И воин шашку отирал и спал, пока бурьян завянет. А после каялся, читал он книгу кормчую в сафьяне. Глядел, как будто отрицал, он в строки ветхие глазасто. Любил он книгу мудреца, царя царей Экклезиаста. Читая, горестно вздыхать и взор смиренно несть долине.

А рядом под соломой хат людишки копошатся в глине. И он смотрел издалека на суету, молясь очами. Кипела горная река и пела белыми ключами. Смотрел, как тучи, в небе тая, плывут в сиреневом дыму. Прислуживала на дому ему гречанка молодая.

Случалось им бывать на сходке. У казначея голова трещала, как арбуз, от водки, а атаману - трын-трава. В дела мирские не вникая, он думал много лет подряд: судьбина выпала лихая на долю терских соколят...

МОРСКИЕ КОНИ

Море было лишним, а гор не хватало. Так думал Спиридон Есаулов, довоевавшийся, до ручки и отступающий в Турцию, что для-кавказцев всегда была врагом и где немало тлело казачьих косточек.

Остатки сотни бежали к морю, по дороге пристали к разбитым врангелевцам. Чтобы поддержать дух казаков, какой-то генерал слил их с ошметками атаманской сотни, командиром назначил Спиридона, потому что у него было четыре "Георгия", и повысил станичников чином. Спиридон получил звание есаула - следующий чин полковник. Он сидел в приморском скверике.

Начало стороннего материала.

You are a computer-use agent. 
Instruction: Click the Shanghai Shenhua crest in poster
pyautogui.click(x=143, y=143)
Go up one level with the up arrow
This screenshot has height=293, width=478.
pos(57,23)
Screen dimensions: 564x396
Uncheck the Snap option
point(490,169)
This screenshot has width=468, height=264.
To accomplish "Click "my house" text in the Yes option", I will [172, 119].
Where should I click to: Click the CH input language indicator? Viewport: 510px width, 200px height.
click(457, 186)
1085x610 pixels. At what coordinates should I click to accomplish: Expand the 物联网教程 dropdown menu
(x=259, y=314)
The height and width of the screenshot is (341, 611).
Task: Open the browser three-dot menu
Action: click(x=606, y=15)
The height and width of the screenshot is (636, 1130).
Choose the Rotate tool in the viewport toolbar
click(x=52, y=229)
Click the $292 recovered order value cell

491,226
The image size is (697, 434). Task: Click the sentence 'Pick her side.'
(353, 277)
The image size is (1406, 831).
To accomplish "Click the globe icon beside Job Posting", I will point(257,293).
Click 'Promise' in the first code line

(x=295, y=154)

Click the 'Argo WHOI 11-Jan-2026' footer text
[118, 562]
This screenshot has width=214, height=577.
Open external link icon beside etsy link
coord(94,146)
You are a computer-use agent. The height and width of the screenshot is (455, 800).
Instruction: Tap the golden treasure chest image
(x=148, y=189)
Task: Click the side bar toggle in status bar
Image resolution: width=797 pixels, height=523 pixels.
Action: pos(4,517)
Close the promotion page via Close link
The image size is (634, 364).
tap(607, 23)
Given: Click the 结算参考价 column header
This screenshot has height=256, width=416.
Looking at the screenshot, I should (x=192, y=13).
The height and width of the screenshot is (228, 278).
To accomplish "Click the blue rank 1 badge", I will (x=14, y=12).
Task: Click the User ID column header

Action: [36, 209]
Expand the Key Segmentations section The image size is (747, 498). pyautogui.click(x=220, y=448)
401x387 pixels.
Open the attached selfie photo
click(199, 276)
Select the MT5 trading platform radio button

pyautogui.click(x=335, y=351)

Чугунный адмирал смотрел на море, снова вспененное английскими и французскими линкорами. За решеткой толклись спутанные кони; Они нюхали на клумбах диковинные тропические цветы, пробовали жевать листики, вздрагивали каждый раз от пароходных гудков. За кустами спали усталые казаки. Южная белизна домов, виноградные кисти на заборах, клев рыбы у мальчишек не радовали - чужое. Солнце сошло с полдня. Есаул смотрел на дорожку. Промытое утренним дождем руслице напоминало что-то бесконечно дорогое. Догадался: пойма Подкумка после весеннего паводка. По руслицу деловито полз длинный жук, словно бык на одинокой пашне. Все вокруг чуждое, враждебное - люди, кофейни, корабли. Теплая нежность рождалась лишь от звона уздечек и конского фырканья. Есаулов прижмурился, оставил для глаз - руслице, а для слуха - коней. Жук полз бронзовеющим комочком по мертвой стране, не встречая ничего живого. Возвращался. Брал в сторону. Останавливался, шевеля усиками. Тащился туда, где пристальное солнце плавило море. На его пути вставали хребты, долины, яры, уже затененные краями горных чаш. Есаул все больше узнавал пойму станичной реки. Синий яр, Дубинина роща, сад Глеба, Головка электростанции...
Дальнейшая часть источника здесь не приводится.